The Symphony No. 5 by the Russian composer Alfred Schnittke, which is also his Concerto Grosso No. 4, was composed in 1988. Schnittke wrote the piece to a commission by the Royal Concertgebouw Orchestra for its centenary in 1988, when it was premiered under Riccardo Chailly, the same forces recording it soon after. The work itself lasts for around 37 minutes.

==Music==
Written for a very large orchestra, as the dual nature of the work's titles suggest, the composition represents a synthesis of ideas from Schnittke's earlier works. There are four movements:

The first movement of the symphony is the Concerto Grosso, with solos for violin, oboe and harpsichord. However unlike the traditional form of the concerto grosso, the sheer weight of the orchestral forces remains ever present, reminding the listener of the overarching (romantic) symphonic structure.

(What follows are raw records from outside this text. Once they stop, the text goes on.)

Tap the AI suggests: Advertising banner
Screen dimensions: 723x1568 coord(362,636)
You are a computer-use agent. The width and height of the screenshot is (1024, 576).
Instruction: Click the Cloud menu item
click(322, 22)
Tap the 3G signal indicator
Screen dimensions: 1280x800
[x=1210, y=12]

The second movement is an elaboration of a piece of juvenilia by Gustav Mahler: an unfinished piano quartet, which the teenage Mahler started in 1876. However unlike a traditional 'theme and variations' approach, Schnittke begins with his own worked-out realisation of Mahler's idea, and unwinds it so that the movement concludes with the original material.

The third movement is violent and climactic, which having reached a thunderous apex then moves purposefully into an allegro which, although it has a powerful sense of forward movement, breaks off suddenly and inconclusively.

The fourth movement is a Mahlerian funeral march which does not dispel the unsettling atmosphere of what has gone before.